Aim: Rewrite every line of the entries below as a Markdown table with the columns Row and Entry line, one numbered row per line, and leave out the blank lines.

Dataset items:
__________

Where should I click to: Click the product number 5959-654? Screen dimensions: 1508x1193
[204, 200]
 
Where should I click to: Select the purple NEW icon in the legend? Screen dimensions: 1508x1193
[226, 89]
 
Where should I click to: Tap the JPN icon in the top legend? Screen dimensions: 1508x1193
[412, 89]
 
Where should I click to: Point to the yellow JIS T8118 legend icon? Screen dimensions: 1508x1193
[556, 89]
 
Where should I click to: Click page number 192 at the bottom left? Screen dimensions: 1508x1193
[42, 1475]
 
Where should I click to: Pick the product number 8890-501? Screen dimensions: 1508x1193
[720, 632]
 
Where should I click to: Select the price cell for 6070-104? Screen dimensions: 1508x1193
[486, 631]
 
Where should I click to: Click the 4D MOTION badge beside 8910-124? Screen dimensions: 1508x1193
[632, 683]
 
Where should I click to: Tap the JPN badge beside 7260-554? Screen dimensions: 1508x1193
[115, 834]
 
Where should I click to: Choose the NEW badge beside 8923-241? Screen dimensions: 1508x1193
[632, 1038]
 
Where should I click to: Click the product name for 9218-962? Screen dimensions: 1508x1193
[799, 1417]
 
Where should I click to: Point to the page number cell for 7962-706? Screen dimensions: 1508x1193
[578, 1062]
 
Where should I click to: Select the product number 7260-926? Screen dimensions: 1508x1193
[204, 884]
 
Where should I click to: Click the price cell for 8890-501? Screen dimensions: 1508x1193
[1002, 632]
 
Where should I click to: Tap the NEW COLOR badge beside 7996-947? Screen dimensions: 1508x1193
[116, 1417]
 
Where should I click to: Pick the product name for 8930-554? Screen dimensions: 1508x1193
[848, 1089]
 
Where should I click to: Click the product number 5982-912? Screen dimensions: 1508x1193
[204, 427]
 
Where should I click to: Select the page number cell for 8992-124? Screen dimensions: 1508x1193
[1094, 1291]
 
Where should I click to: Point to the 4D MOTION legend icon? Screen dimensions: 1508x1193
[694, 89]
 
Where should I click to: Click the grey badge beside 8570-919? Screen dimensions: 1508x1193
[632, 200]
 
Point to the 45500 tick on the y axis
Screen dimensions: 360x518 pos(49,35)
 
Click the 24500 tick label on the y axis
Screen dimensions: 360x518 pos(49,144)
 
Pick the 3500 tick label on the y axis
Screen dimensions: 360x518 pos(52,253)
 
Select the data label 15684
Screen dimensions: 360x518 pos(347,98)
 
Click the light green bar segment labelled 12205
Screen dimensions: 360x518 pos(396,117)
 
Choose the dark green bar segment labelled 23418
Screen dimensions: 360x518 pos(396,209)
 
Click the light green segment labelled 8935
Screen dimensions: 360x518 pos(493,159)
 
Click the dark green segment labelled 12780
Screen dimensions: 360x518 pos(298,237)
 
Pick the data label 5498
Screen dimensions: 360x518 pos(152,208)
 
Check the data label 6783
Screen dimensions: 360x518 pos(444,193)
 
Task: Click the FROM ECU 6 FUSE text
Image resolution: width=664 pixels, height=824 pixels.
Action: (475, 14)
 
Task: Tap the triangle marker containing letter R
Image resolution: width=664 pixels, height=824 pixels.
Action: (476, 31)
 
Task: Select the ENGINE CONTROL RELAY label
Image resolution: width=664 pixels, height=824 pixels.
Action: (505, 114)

__________

The reply:
| Row | Entry line |
|---|---|
| 1 | Where should I click to: Click the product number 5959-654? Screen dimensions: 1508x1193 |
| 2 | [204, 200] |
| 3 | Where should I click to: Select the purple NEW icon in the legend? Screen dimensions: 1508x1193 |
| 4 | [226, 89] |
| 5 | Where should I click to: Tap the JPN icon in the top legend? Screen dimensions: 1508x1193 |
| 6 | [412, 89] |
| 7 | Where should I click to: Point to the yellow JIS T8118 legend icon? Screen dimensions: 1508x1193 |
| 8 | [556, 89] |
| 9 | Where should I click to: Click page number 192 at the bottom left? Screen dimensions: 1508x1193 |
| 10 | [42, 1475] |
| 11 | Where should I click to: Pick the product number 8890-501? Screen dimensions: 1508x1193 |
| 12 | [720, 632] |
| 13 | Where should I click to: Select the price cell for 6070-104? Screen dimensions: 1508x1193 |
| 14 | [486, 631] |
| 15 | Where should I click to: Click the 4D MOTION badge beside 8910-124? Screen dimensions: 1508x1193 |
| 16 | [632, 683] |
| 17 | Where should I click to: Tap the JPN badge beside 7260-554? Screen dimensions: 1508x1193 |
| 18 | [115, 834] |
| 19 | Where should I click to: Choose the NEW badge beside 8923-241? Screen dimensions: 1508x1193 |
| 20 | [632, 1038] |
| 21 | Where should I click to: Click the product name for 9218-962? Screen dimensions: 1508x1193 |
| 22 | [799, 1417] |
| 23 | Where should I click to: Point to the page number cell for 7962-706? Screen dimensions: 1508x1193 |
| 24 | [578, 1062] |
| 25 | Where should I click to: Select the product number 7260-926? Screen dimensions: 1508x1193 |
| 26 | [204, 884] |
| 27 | Where should I click to: Click the price cell for 8890-501? Screen dimensions: 1508x1193 |
| 28 | [1002, 632] |
| 29 | Where should I click to: Tap the NEW COLOR badge beside 7996-947? Screen dimensions: 1508x1193 |
| 30 | [116, 1417] |
| 31 | Where should I click to: Pick the product name for 8930-554? Screen dimensions: 1508x1193 |
| 32 | [848, 1089] |
| 33 | Where should I click to: Click the product number 5982-912? Screen dimensions: 1508x1193 |
| 34 | [204, 427] |
| 35 | Where should I click to: Select the page number cell for 8992-124? Screen dimensions: 1508x1193 |
| 36 | [1094, 1291] |
| 37 | Where should I click to: Point to the 4D MOTION legend icon? Screen dimensions: 1508x1193 |
| 38 | [694, 89] |
| 39 | Where should I click to: Click the grey badge beside 8570-919? Screen dimensions: 1508x1193 |
| 40 | [632, 200] |
| 41 | Point to the 45500 tick on the y axis |
| 42 | Screen dimensions: 360x518 pos(49,35) |
| 43 | Click the 24500 tick label on the y axis |
| 44 | Screen dimensions: 360x518 pos(49,144) |
| 45 | Pick the 3500 tick label on the y axis |
| 46 | Screen dimensions: 360x518 pos(52,253) |
| 47 | Select the data label 15684 |
| 48 | Screen dimensions: 360x518 pos(347,98) |
| 49 | Click the light green bar segment labelled 12205 |
| 50 | Screen dimensions: 360x518 pos(396,117) |
| 51 | Choose the dark green bar segment labelled 23418 |
| 52 | Screen dimensions: 360x518 pos(396,209) |
| 53 | Click the light green segment labelled 8935 |
| 54 | Screen dimensions: 360x518 pos(493,159) |
| 55 | Click the dark green segment labelled 12780 |
| 56 | Screen dimensions: 360x518 pos(298,237) |
| 57 | Pick the data label 5498 |
| 58 | Screen dimensions: 360x518 pos(152,208) |
| 59 | Check the data label 6783 |
| 60 | Screen dimensions: 360x518 pos(444,193) |
| 61 | Task: Click the FROM ECU 6 FUSE text |
| 62 | Image resolution: width=664 pixels, height=824 pixels. |
| 63 | Action: (475, 14) |
| 64 | Task: Tap the triangle marker containing letter R |
| 65 | Image resolution: width=664 pixels, height=824 pixels. |
| 66 | Action: (476, 31) |
| 67 | Task: Select the ENGINE CONTROL RELAY label |
| 68 | Image resolution: width=664 pixels, height=824 pixels. |
| 69 | Action: (505, 114) |